That bug triage meeting can be exhausting. The triage didn’t start at the beginning of the project, and I still have bugs from 2018 that haven’t been triaged yet. And though I know these bugs so well, I don’t triage them on my own. It’s a group effort, and it has to be a group effort.

We all have different experiences and different opinions. Going through triage together means that we are more thoughtful about the bugs and we bring clarity to things that were fuzzy before, and, honestly, it feels better to close bugs as “won’t fix” after we agree.

Another place I’m not alone is feedback. We dogfood our software, and our user support people sit right next to me. I can tell when a person walks into the room that they have a bug to show me by the level of eye contact they make with me and the way they’re holding their phone.

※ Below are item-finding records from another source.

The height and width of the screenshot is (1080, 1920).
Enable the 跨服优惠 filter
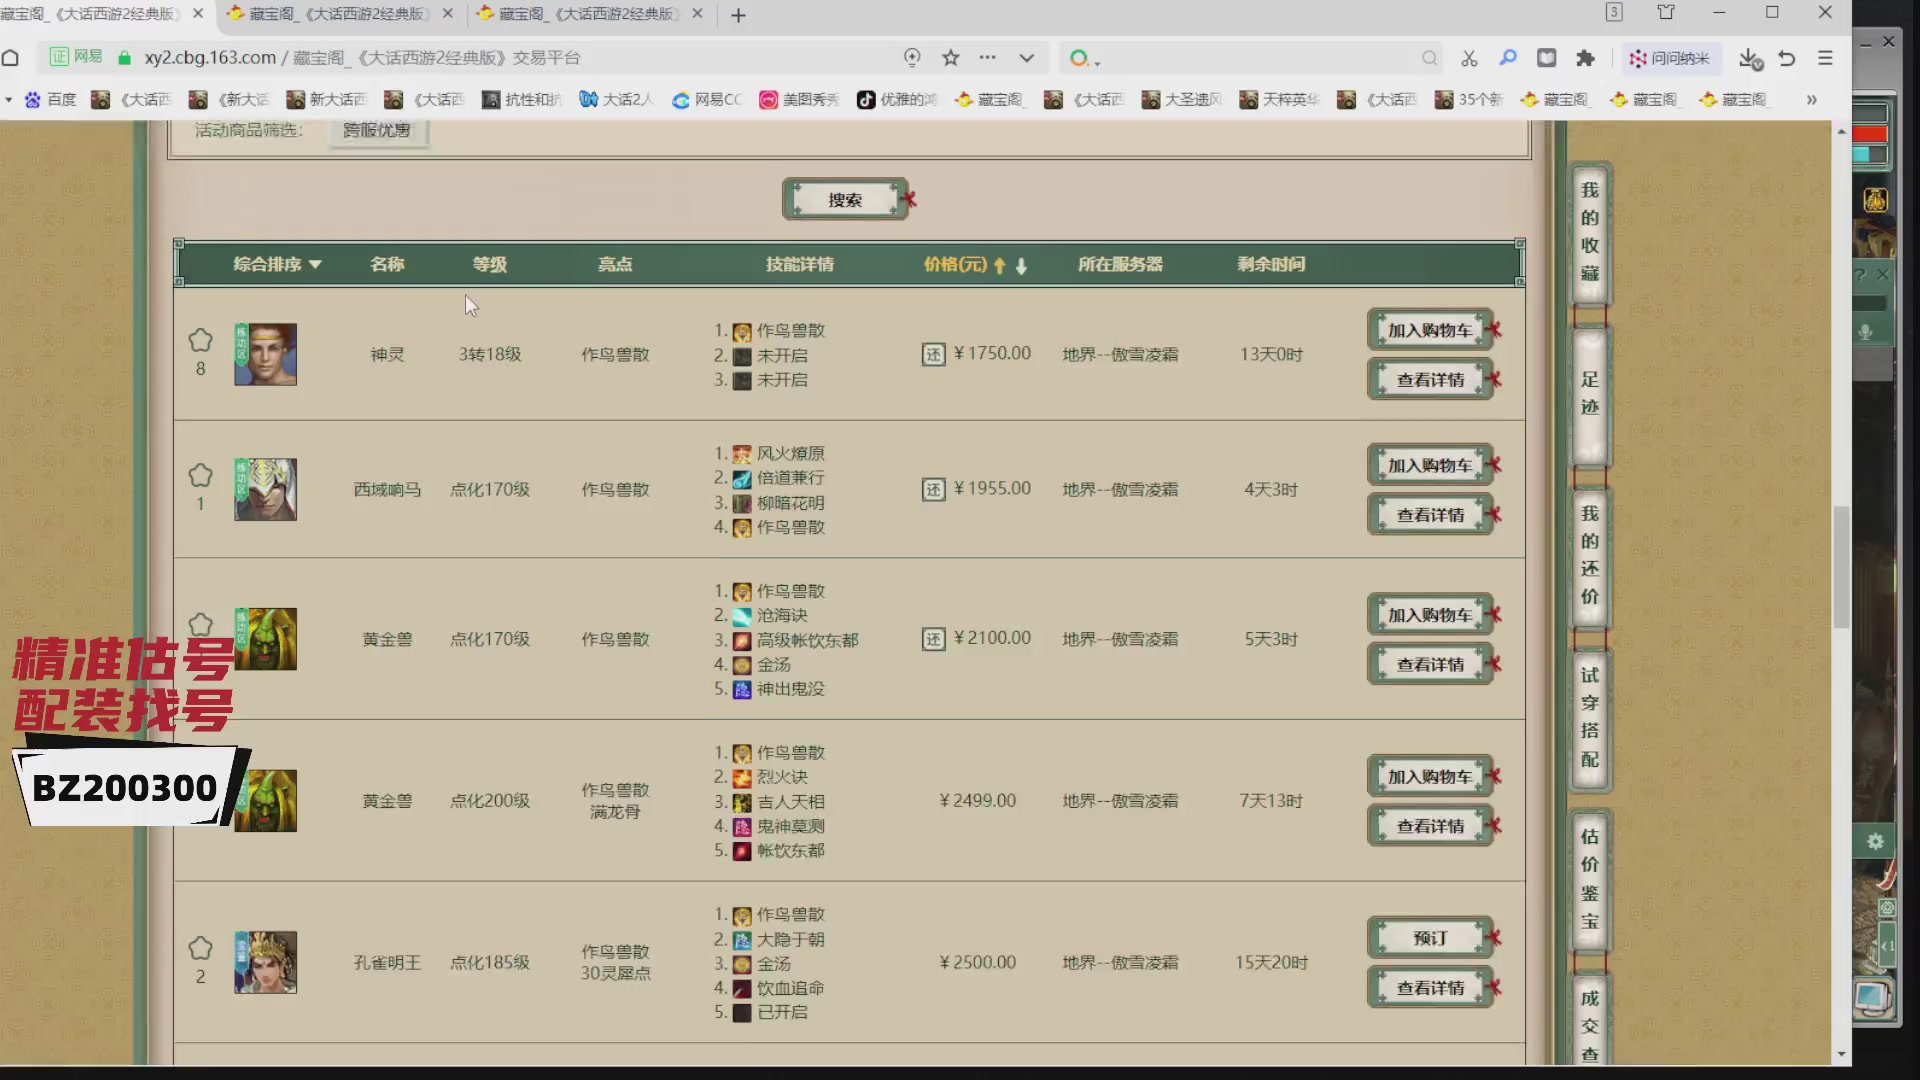click(377, 131)
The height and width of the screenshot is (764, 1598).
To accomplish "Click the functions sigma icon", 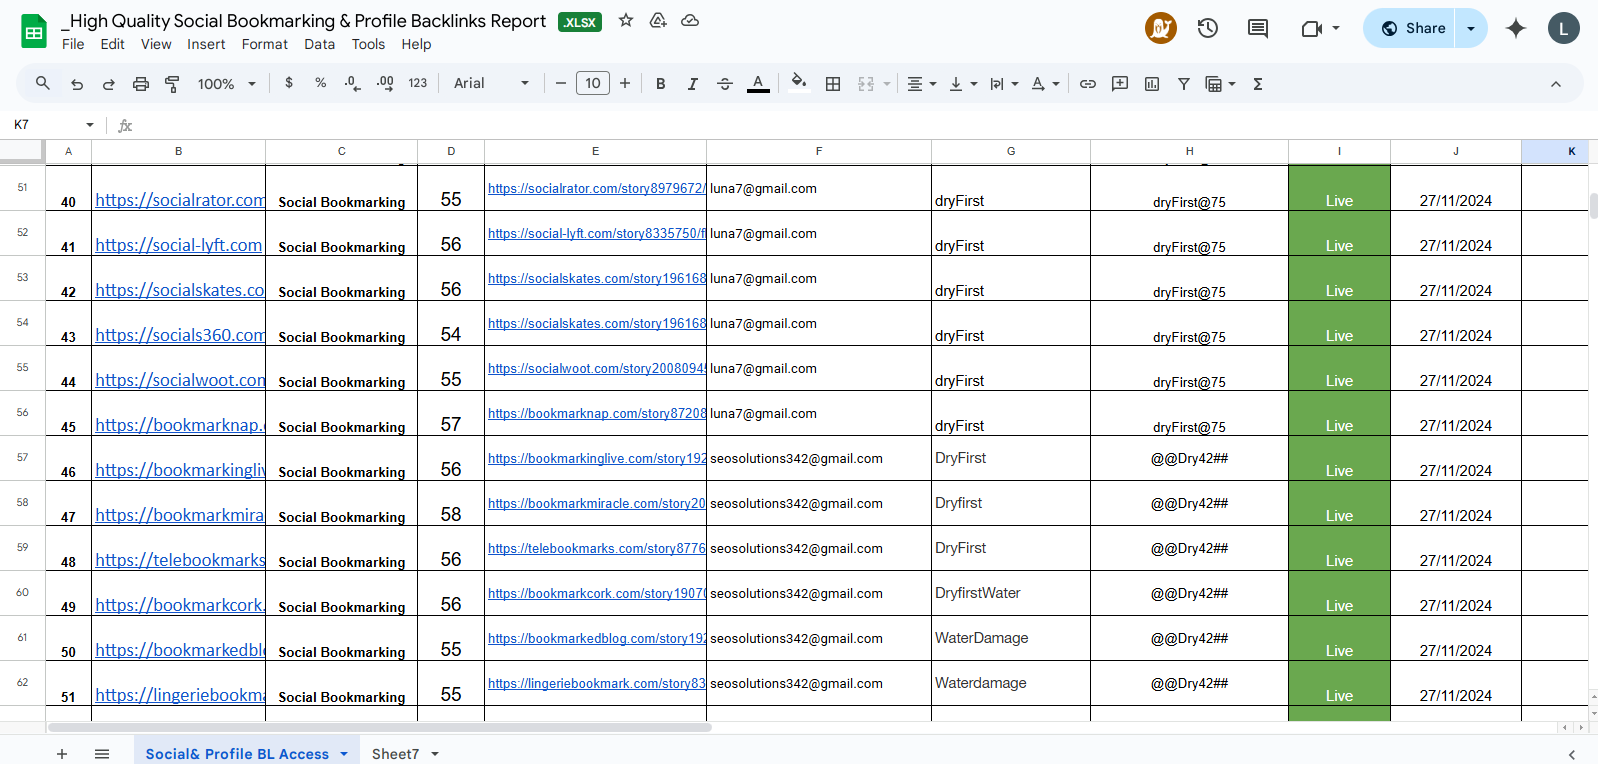I will [1258, 84].
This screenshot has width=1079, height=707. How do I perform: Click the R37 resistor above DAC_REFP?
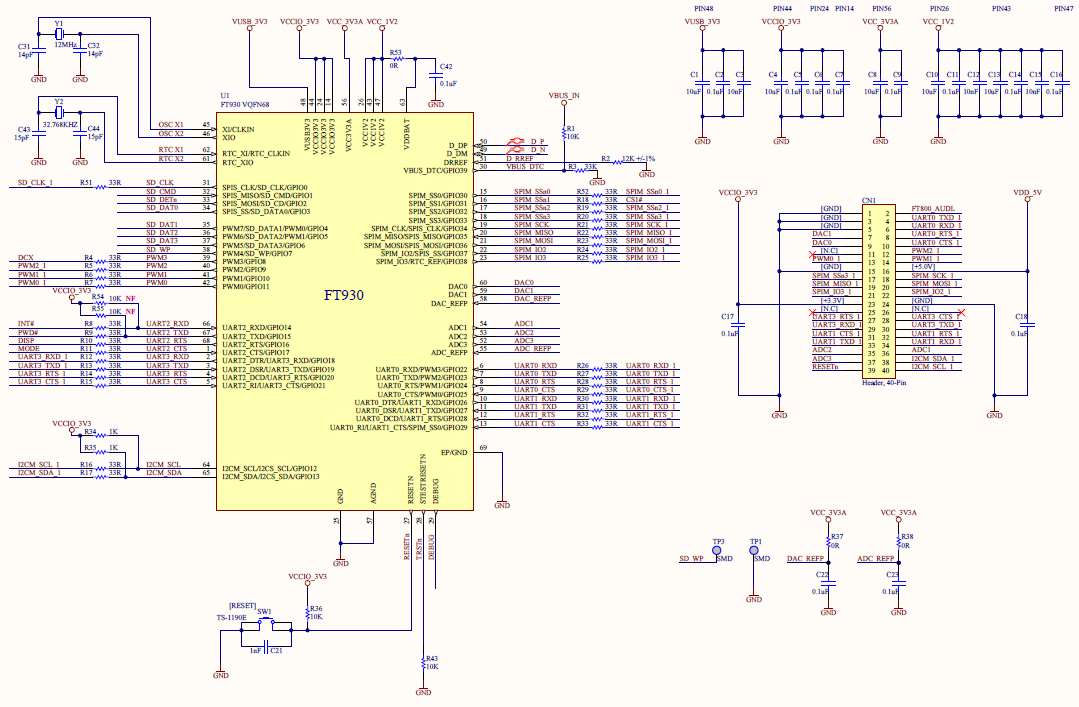coord(828,541)
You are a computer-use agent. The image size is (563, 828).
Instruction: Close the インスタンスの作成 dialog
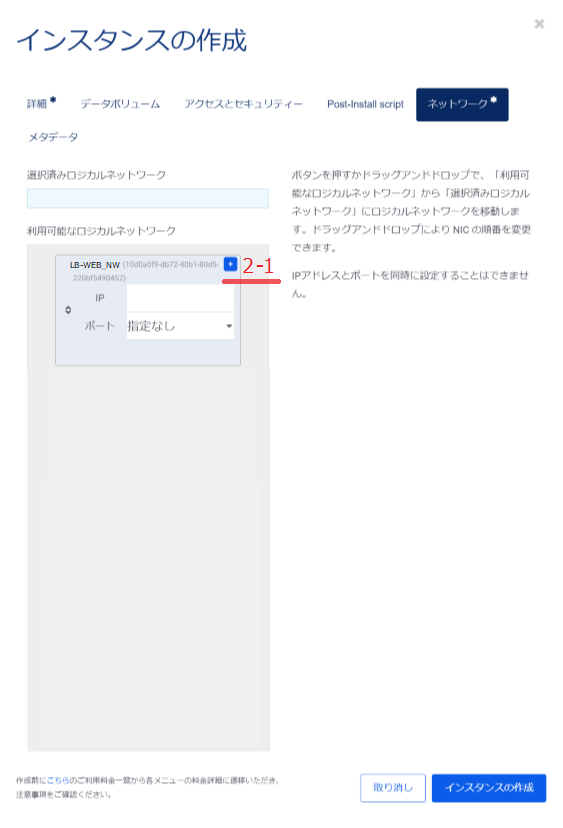click(539, 24)
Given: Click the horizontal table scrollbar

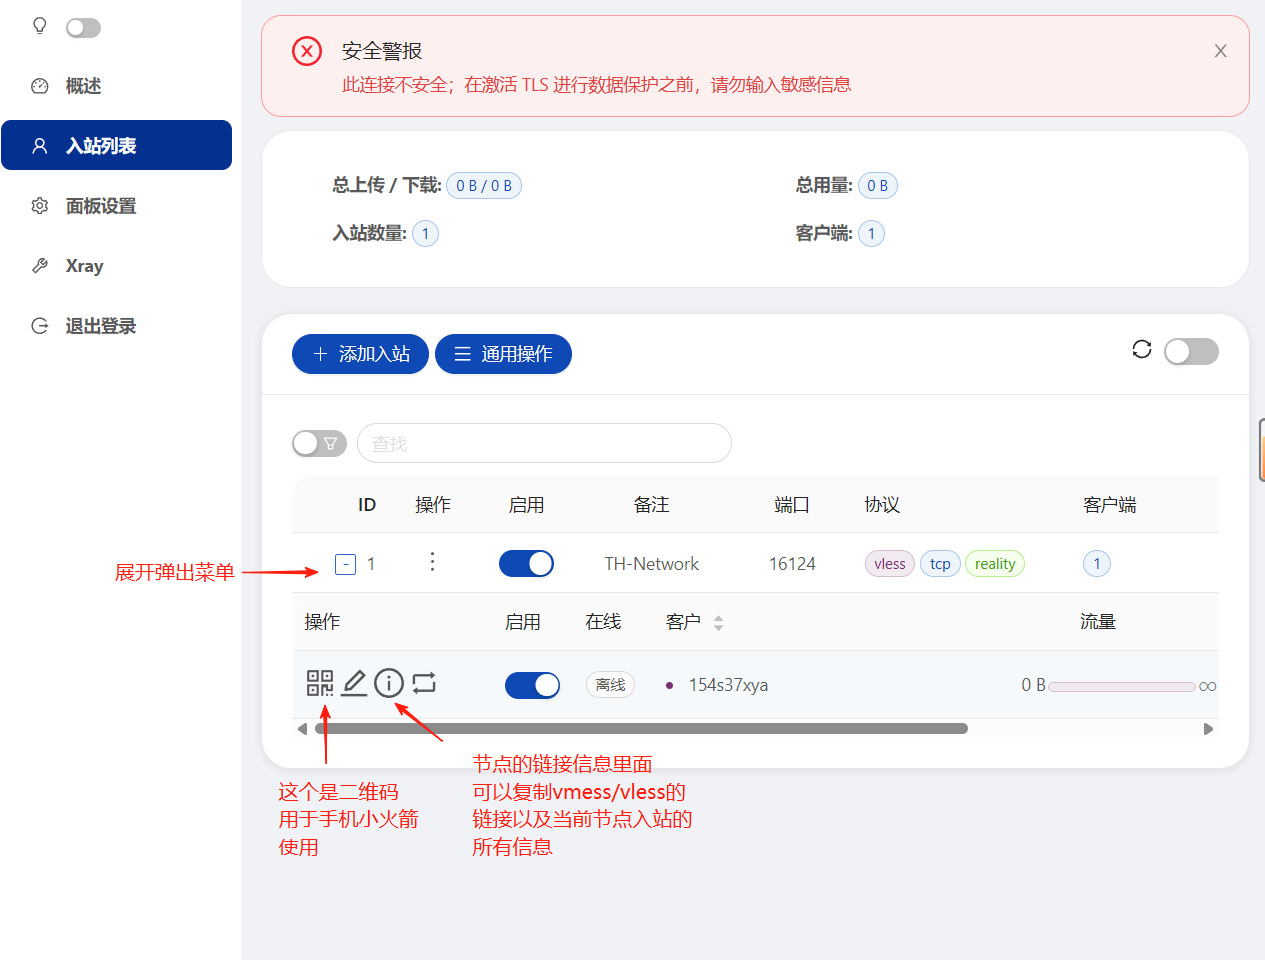Looking at the screenshot, I should point(640,729).
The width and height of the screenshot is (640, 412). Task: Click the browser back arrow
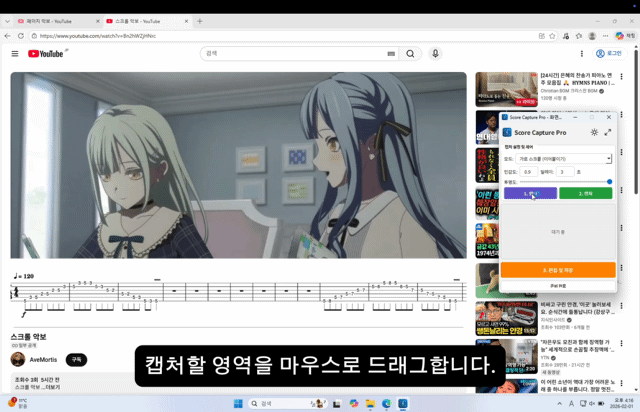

Thankfully, most people are just impressed by their own level of ingenuity in finding bugs, and they want to be helpful.

3. Determine urgency

Some things have to be fixed right away, and they often take the form of hot fixes. Crises such as a huge surge in customer support calls or a sudden drop in an app store rating can make a bug very urgent. When the business is on the line, it is urgent. When it is something that comes in from our board of directors, it is less urgent but more important.

If urgent bugs can wait for a planned release, they do, and if they can wait for a release after that, then maybe they aren’t terribly urgent after all.

4. Evaluate importance

If something is about the long-term goals of the company or the product, it is important. These often go in as features. My team considers whether a bug has an impact on the “tranquility” of a user’s experience as well, and tranquility is a long-term goal of the company. Thus, fixing tranquility bugs often takes precedence over other types of bugs.

Maybe this point belongs under the first tip, “Have rules,” because really, it’s about knowing what drives the company and what the company wants to be in the future. What’s important will look different to each company.

The gradual decline of a lesser-used feature can be important until it becomes urgent if not addressed. Important bugs need to be addressed so that they don’t become a matter of urgency in the end.

5. Let go (a little)

I reserve a label in Jira: my “QA-list” label. I am the only one who can add or remove it from a bug. These are the bugs that, after triage and evaluation and conversation, I want to be fixed over other bugs. These are often the important bugs rather than the urgent bugs.

When we’re looking for bugs to fix in a release, we pull from my list. And when a dev finds some extra time, they know they can pick from my list. I try to keep it to 20 bugs that are not planned for releases, so the list is manageable and consumable. I set my parameters and then let go of control within those boundaries.

These things have worked for me and my team. I needed a way to get more perspective on a wider range of bugs, and understanding what was important and having conversations around that aspect helped create the process.